#### The input ####

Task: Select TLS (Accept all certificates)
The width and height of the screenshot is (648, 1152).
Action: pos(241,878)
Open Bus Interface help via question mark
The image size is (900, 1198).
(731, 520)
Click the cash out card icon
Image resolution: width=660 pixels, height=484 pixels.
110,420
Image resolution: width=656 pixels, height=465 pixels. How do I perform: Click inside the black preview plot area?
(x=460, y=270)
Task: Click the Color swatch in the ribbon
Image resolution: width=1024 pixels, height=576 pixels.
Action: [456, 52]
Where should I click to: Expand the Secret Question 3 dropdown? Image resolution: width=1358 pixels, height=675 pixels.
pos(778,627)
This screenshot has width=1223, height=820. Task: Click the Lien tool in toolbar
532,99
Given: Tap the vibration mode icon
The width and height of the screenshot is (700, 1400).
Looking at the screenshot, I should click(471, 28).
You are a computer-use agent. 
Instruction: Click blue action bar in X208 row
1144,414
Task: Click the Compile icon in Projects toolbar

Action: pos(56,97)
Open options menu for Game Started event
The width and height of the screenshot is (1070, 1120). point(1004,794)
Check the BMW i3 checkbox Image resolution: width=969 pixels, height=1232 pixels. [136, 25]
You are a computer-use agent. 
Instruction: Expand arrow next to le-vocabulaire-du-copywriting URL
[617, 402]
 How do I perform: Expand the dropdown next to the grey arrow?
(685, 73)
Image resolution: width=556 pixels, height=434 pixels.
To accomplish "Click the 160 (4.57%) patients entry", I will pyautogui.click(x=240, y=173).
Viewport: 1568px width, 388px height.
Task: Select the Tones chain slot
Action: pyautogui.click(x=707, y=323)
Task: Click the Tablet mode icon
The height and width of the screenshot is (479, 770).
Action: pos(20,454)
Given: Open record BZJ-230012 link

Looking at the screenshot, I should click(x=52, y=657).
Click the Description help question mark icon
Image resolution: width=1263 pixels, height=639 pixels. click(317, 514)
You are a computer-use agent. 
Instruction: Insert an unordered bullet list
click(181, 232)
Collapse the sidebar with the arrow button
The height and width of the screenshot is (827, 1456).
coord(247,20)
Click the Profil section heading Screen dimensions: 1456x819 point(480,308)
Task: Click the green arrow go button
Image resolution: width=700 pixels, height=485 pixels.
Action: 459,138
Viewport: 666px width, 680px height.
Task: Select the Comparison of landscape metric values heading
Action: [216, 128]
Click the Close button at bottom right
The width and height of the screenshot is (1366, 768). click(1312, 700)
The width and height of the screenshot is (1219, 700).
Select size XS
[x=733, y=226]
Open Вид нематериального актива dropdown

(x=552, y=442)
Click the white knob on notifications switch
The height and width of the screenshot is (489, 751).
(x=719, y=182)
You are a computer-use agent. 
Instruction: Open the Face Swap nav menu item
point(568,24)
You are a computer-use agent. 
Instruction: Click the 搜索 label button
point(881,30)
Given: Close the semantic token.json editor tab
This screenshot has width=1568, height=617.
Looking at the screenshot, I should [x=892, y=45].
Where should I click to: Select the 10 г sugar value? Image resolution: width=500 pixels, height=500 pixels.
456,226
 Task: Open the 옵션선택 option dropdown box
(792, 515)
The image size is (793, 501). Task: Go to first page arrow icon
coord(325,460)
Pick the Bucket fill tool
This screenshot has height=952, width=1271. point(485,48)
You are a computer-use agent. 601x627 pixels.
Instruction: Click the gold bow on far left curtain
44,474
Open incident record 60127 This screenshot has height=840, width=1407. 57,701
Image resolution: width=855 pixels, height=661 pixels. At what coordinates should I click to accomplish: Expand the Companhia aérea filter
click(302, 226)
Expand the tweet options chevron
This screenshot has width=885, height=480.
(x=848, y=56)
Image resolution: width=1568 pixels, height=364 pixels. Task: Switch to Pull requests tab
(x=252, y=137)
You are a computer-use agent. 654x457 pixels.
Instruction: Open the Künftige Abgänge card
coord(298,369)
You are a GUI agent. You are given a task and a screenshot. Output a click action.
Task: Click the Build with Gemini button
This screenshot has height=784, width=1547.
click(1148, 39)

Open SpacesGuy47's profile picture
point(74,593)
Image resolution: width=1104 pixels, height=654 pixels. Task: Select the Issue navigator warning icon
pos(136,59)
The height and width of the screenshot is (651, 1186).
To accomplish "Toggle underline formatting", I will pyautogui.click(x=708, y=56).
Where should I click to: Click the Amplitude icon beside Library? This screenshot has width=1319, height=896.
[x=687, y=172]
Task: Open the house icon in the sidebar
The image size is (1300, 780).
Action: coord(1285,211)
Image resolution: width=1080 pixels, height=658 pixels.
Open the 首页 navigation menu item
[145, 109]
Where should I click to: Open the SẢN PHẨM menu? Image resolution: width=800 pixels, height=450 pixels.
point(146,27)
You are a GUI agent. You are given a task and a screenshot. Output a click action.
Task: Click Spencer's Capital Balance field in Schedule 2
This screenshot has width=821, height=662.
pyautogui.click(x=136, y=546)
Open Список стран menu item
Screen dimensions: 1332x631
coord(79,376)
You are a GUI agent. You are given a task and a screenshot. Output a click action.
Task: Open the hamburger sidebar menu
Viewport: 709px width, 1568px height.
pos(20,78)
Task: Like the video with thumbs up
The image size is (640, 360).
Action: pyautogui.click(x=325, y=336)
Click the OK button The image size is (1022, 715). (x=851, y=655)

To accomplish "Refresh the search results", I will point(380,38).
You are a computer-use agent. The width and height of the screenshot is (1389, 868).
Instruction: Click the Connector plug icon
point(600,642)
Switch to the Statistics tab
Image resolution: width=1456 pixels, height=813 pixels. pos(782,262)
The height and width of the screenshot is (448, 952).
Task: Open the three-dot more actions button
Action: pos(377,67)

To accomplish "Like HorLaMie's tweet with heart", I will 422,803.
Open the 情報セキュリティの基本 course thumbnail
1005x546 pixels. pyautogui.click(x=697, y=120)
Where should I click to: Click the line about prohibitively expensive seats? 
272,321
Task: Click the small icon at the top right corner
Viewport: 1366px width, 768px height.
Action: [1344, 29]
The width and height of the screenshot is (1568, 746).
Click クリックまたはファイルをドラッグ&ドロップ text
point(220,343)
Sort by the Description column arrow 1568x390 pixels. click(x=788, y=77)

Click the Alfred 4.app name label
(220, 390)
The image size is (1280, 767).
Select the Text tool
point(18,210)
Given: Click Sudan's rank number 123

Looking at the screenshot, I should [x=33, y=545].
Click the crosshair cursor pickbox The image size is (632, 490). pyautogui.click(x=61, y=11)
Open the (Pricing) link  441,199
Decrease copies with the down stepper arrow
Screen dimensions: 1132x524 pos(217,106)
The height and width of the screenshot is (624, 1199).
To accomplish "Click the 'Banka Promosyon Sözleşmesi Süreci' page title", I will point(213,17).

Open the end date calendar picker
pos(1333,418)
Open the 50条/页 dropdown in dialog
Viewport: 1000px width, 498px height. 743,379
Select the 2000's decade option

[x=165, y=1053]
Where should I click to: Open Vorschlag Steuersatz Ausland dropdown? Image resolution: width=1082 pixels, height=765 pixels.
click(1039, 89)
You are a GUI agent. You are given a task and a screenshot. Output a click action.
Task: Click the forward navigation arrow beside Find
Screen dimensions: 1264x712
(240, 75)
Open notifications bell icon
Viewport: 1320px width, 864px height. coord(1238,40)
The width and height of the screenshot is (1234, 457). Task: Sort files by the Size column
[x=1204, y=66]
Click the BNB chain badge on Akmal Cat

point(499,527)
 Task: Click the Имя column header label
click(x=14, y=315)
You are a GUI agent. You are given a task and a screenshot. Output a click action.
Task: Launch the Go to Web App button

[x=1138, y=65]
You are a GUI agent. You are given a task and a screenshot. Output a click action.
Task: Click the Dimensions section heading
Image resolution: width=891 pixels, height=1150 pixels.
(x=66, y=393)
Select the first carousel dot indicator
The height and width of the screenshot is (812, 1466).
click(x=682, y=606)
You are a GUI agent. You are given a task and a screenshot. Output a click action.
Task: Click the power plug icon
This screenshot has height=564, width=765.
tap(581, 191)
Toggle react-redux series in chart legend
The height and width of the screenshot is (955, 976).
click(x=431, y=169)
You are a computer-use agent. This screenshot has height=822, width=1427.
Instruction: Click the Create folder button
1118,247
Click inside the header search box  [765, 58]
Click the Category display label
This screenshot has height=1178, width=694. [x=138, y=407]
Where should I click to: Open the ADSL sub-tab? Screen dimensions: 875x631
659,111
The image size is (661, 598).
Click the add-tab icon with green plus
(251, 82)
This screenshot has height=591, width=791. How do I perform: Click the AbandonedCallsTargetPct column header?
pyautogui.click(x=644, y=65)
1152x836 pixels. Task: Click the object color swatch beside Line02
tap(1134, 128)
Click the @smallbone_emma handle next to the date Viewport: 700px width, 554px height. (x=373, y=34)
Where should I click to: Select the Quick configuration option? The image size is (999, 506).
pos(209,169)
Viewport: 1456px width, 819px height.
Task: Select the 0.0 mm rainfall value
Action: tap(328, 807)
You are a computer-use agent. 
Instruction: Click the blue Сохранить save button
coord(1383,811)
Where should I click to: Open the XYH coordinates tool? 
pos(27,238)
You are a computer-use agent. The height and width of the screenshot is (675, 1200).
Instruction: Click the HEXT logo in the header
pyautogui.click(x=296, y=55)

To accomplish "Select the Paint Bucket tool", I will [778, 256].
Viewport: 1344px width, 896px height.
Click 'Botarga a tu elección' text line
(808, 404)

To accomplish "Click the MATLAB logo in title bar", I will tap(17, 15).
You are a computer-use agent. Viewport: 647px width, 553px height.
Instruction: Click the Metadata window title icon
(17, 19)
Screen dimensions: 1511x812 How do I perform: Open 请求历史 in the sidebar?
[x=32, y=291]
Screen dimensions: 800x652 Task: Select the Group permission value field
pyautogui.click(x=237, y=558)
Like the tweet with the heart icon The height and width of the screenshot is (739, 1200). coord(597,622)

####

Exercise goal: How many lines in the records above contain the word "search"? Reply with the number and nothing more.

Expected output: 2